Templates/Interest Rate Products

Templates are the models you'll use to describe over the counter (OTC) contracts or to replicate public structures.


Name Description
Fixed vs Floating Interest Rate Swap

A fixed vs. floating Interest Rate Swap (IRS) is a derivative that provides a periodical exchange of a fixed rate on a certain amount (notional) for a floating interest rate on the same notional. The fixed rate can be bullet, step-up or step-down. The floating interest rate can be a short rate (Xibor) or a Constant Maturity Swap (CMS) rate. With this template you are able to price IRS contracts by specifying notional (which may be either bullet or amortizing), payments dates and related conventions adjustments (currency, business days, day count conventions and fixing rules), floating rate maturity.

Floating vs Digital Interest Rate Swap

A Floating vs. Digital IRS is a derivative that provides a periodical exchange of a floating rate on a certain amount (notional principal), defined for a certain maturity (Leg A), for a digital payoff on the same notional principal (Leg B). The leg A can be customized in order to pay a floating rate (adjusted by optional multipliers, spread and options). THe leg B has a customizable digital payoff which can be specified in terms of a floating rate Threshold which separates two scenarios. for both scenarios 1 and 2 the payoff is Mutliplier*FloatRate+Spread where the Multiplier and the Spread are scenarios specific.

Floating vs Floating Interest Rate Swap

A floating vs. floating interest rate swap, is a derivative that provides a periodical exchange of a floating forward rate at a given maturity for a different floating interest rate, defined on the same or different maturity, on the same or different principal. The floating interest rates can be a short rates (Xibor) or Constant Maturity Swap (CMS) rates, and they can be subject to optional floors and caps.

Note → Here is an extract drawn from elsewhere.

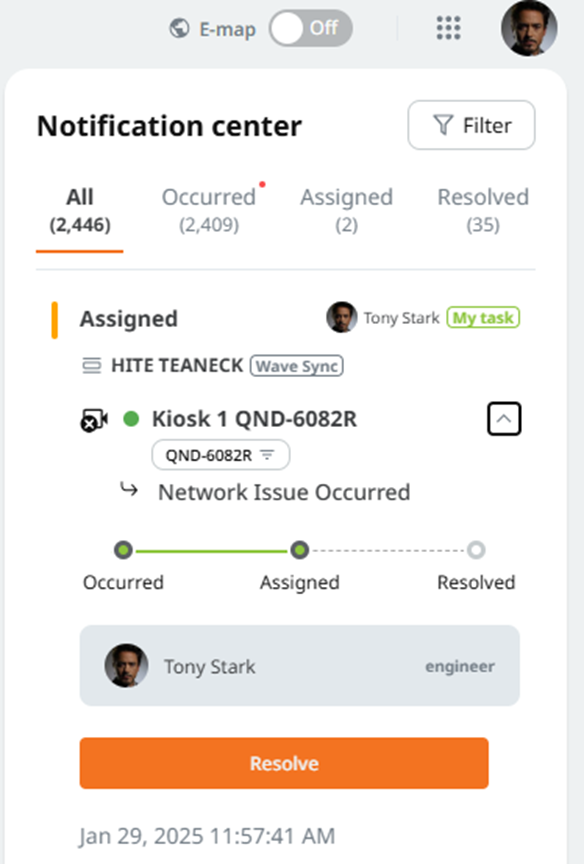This screenshot has height=864, width=584.
Task: Open the QND-6082R filter chip
Action: coord(221,455)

Floating vs Purple Collar Interest Rate Swap

A Floating vs. Purple Collar IRS is a derivative that provides a periodical exchange of a floating rate on a certain amount (notional principal), defined for a certain maturity (Leg A), for a 4 scenarios payoff on the same notional principal (Leg B). The leg A can be customized in order to pay a floating rate (adjusted by optional multipliers, spread and options). THe leg B has a customizable payoff which can be specified in terms of three floating rate thresholds which separates four scenarios. For all scenarios the payoff is Mutliplier*FloatRate+Spread where the Multiplier and the Spread are scenarios specific.

Plain Vanilla Interest Rate Option

This template models a series of plain vanilla options on the forward interest rates typically found on floating rate loans. It is possible to specify the floating rate maturity, spread, and additional Floor, Cap and Collar Options. The options will be evaluated on bullet or ammortizing notionals.